• [Fragmento facilitado]
....

Luisma me iba comentando lo que veíamos a nuestros pies. Los pinares cubrían casi todo el monte bajo del Güímar. La mayoría de los pinos habían sido traídos de la península en la época franquista pero aún quedaban algunos ejemplares del resistente pino canario, cuyo corazón no llega a quemarse en los incendios, regenerándose a gran velocidad.
Vimos también el cráter del volcán Cho Marcial y después los campos de cultivo de banana, mangos y patata.
Después de unos veinte minutos en el aire a una velocidad más o menos constante, nos acercábamos ya al punto de aterrizaje y pedí a Luisma que me metiese un poco de caña. Estando en Oludéniz (Turquía) había visto los vuelos que la gente hacía desde un monte cercano. Los novatos gritaban como posesos cuando el piloto decidía descender casi en vertical realizando una serie de tirabuzones en el aire.

....

• [Datos recogidos]
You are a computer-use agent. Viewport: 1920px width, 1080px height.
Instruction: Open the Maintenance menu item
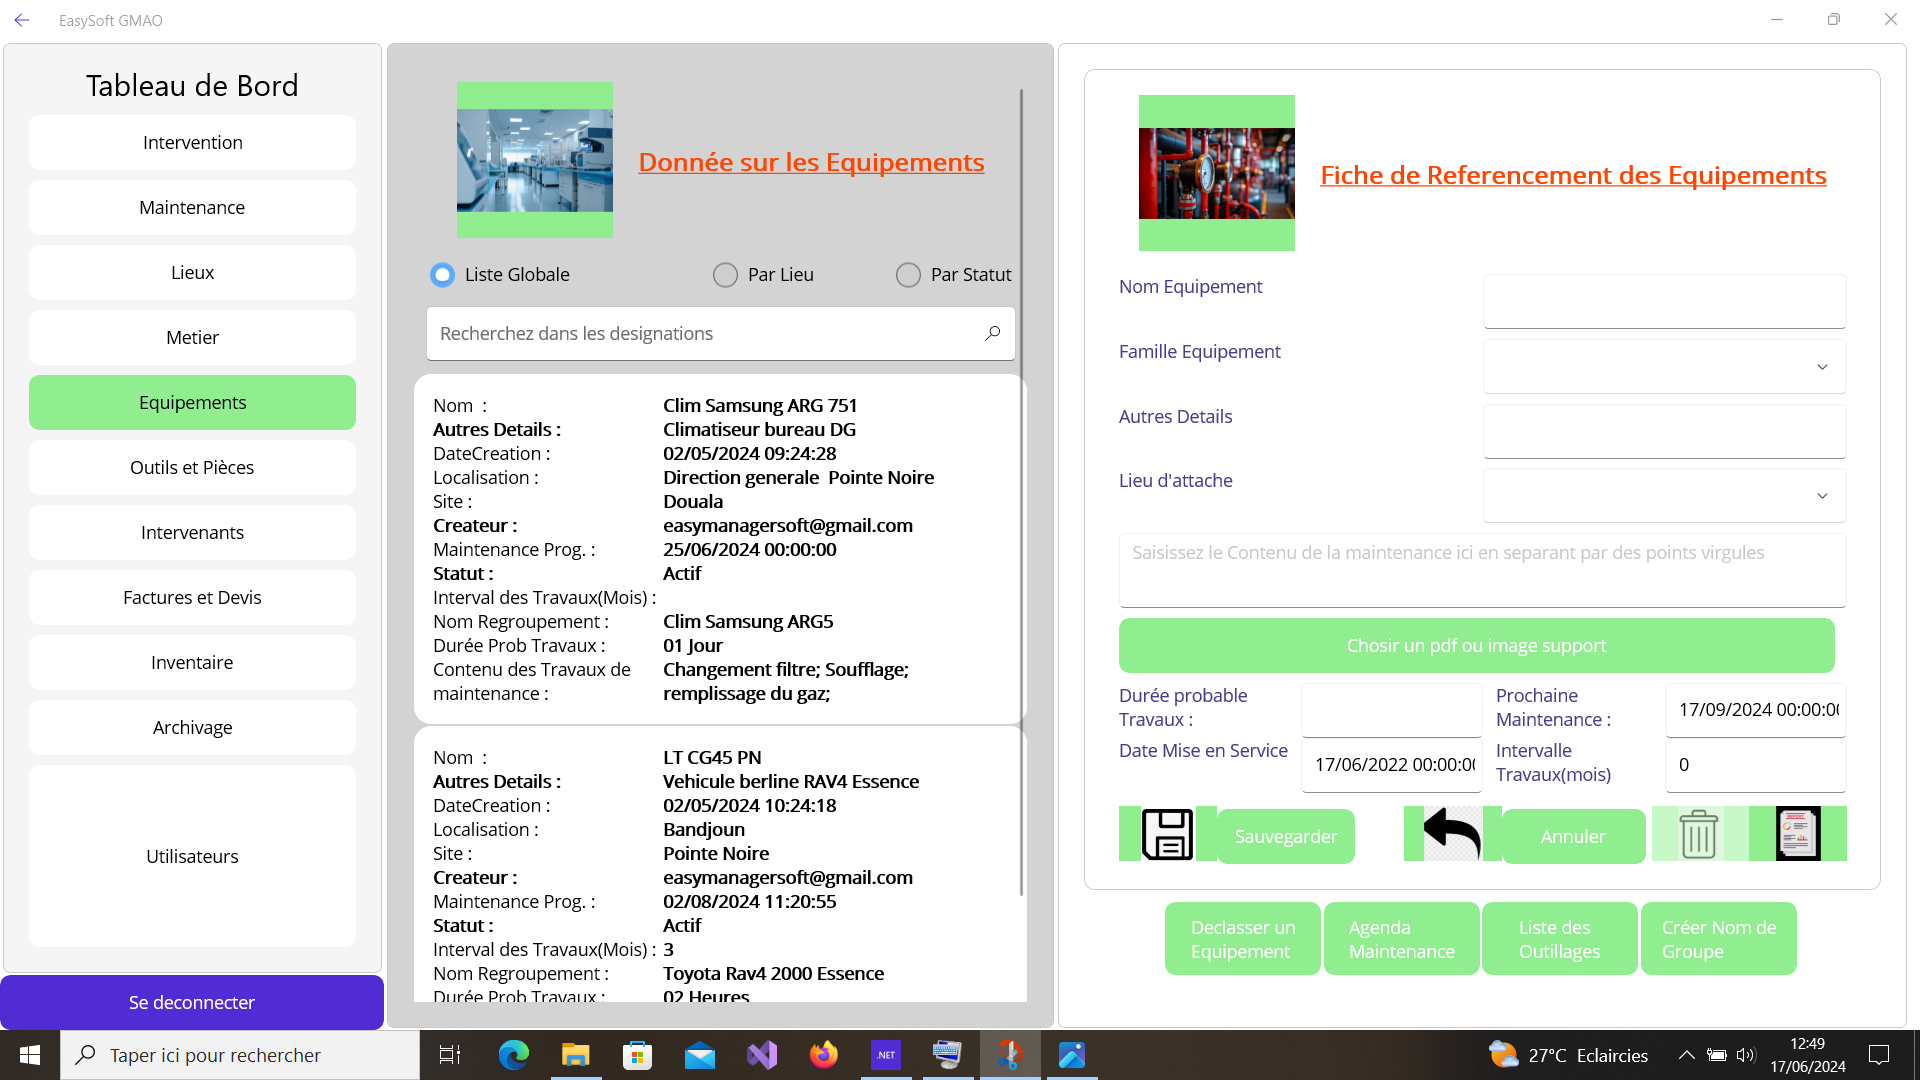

....

• [Objetivo]
Responde según el fragmento:
(a) ¿De dónde se trajo la mayoría de los pinos del monte bajo del Güímar?
(b) ¿Qué se cultivaba en los campos que se vieron después del cráter?
(c) ¿Cuánto tiempo llevaban en el aire al acercarse al punto de aterrizaje?
Las líneas no tienen relación con el fragmento.

• [Solución]
(a) De la península, en la época franquista.
(b) Banana, mangos y patata.
(c) Unos veinte minutos.